AFM Lobbying Efforts Need Your Dollars
Hair, Ray, International Musician
One of the AFM's crucial functions is to be a political presence in Washington, lobbying for musicians' issues. In the past few years, we have achieved several victories in Congress, including two pension reform bills that provided additional relief to multiemployer plans such as the AFM's, which are suffering from the economic recession.
The Affordable Care Act passed in 2010 expands health care coverage to 32 million Americans, including many AFM members currently without coverage. Musicians are one step closer to being able to fly with their instruments without fear thanks to the national instrument policy in the FAA reauthorization passed in February.
The AFM and its allies have worked to preserve funding for the arts and tax incentives for charitable giving in spite of severe budget cuts across the board. We continue to aggressively pursue a performance right for music played on AM/FM radio and the protection of intellectual property from online piracy.
None of these achievements would be possible without strong relationships with members of Congress, both Democratic and Republican. Many of our legislative champions have backgrounds in music or labor, but all of them understand the challenges AFM members face in trying to make a living as professional musicians. It is important to thank our friends in Congress for the hard work they do on behalf of musicians. A political action committee (PAC) such as AFM's TEMPO Fund makes that possible.

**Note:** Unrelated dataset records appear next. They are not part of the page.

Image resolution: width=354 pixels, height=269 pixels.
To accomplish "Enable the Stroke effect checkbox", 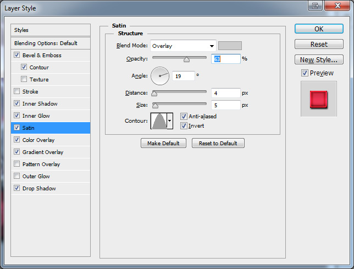I will point(17,91).
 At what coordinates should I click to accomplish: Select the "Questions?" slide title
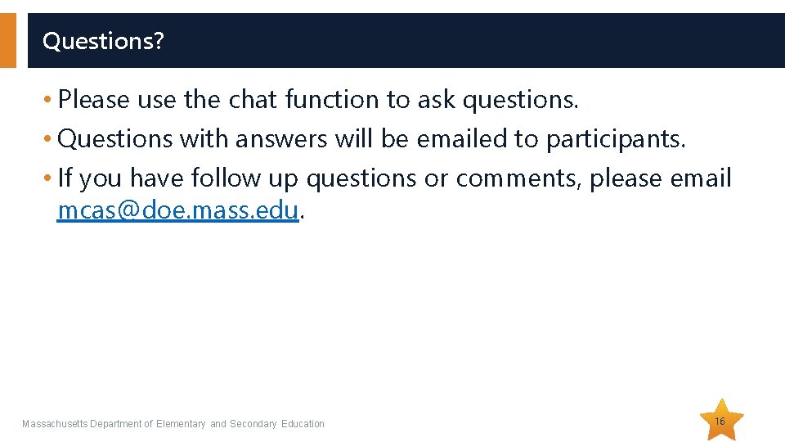(x=103, y=41)
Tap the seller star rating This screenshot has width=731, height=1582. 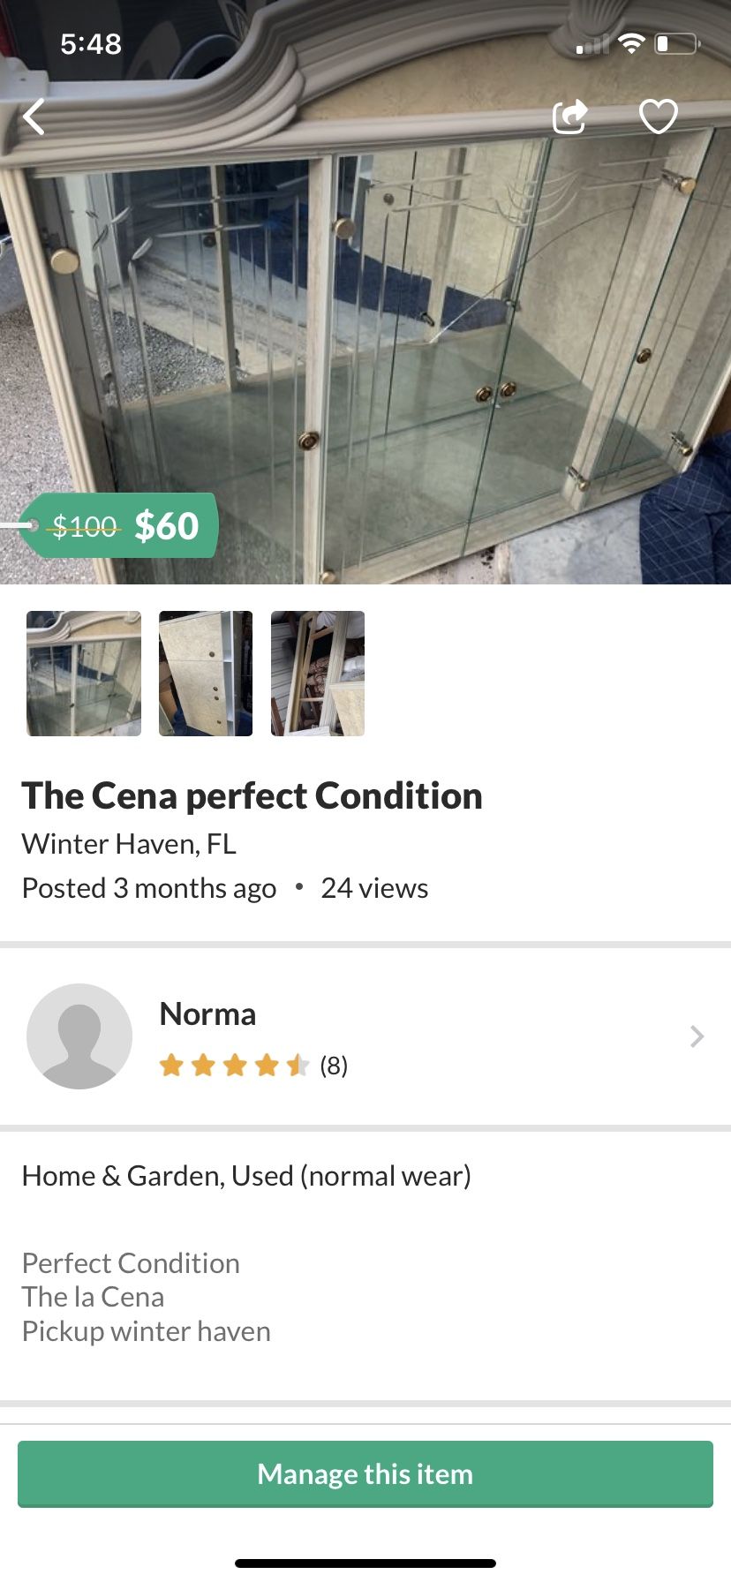[x=234, y=1066]
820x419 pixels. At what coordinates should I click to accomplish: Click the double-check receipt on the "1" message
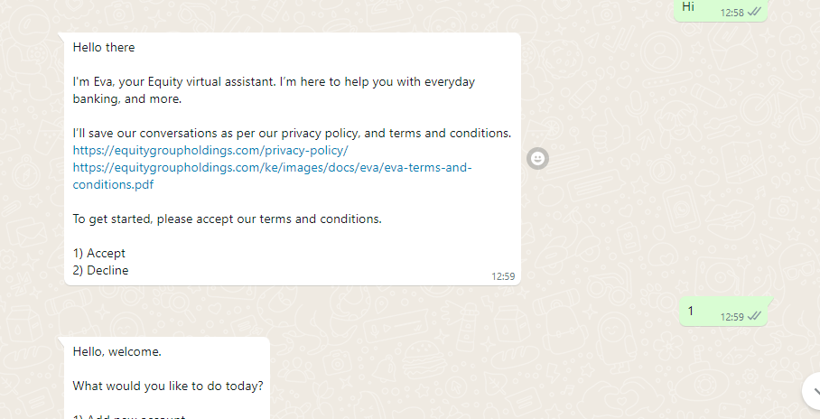(x=754, y=316)
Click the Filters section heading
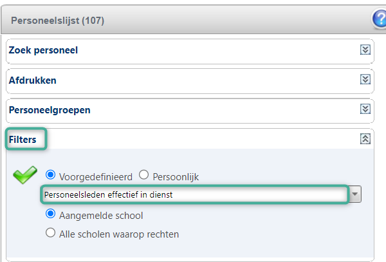The height and width of the screenshot is (262, 386). (23, 140)
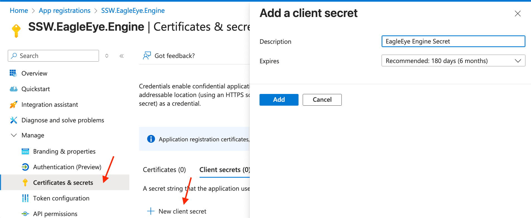531x218 pixels.
Task: Click the Got feedback? icon
Action: tap(147, 55)
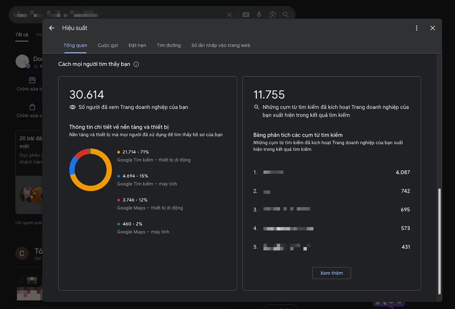
Task: Click the camera image search icon
Action: 272,15
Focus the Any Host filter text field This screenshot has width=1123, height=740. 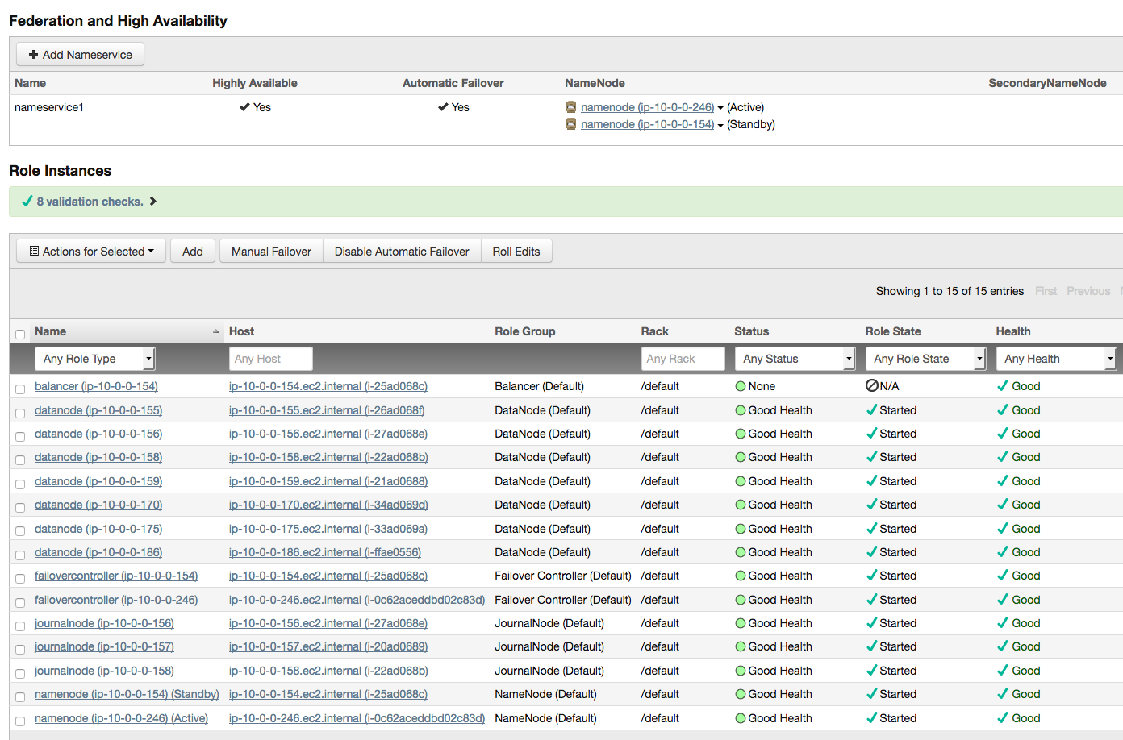tap(270, 359)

In order to have an impact in Washington, DC, the AFM must be able to make significant contributions to candidates. This means as much as $5,000 to our biggest champions in Congress, and often at least $1,000 to all of our friends. But despite our broad member base, the AFM has had significant difficulty in soliciting its membership for PAC contributions. This inhibits our lobbying influence and makes it difficult to achieve our legislative goals. In the 2003-2004 election cycle, AFM members contributed nearly $100,000 to TEMPO. Unfortunately, TEMPO has seen a considerable decline in contributions over the past several years. Thus far in the 2011-2012 election cycle, TEMPO has collected just over $36,000. By law, AFM's general treasury funds cannot be used for political contributions, which means that all TEMPO funds must come from voluntary member contributions.
To that end, I will soon be recommending several changes to PAC operations, but presently and due to the immediate need for TEMPO funding, I am recommending fundraising targets for locals, which I hope encourage locals to play a more active role in soliciting contributions and participation among members. …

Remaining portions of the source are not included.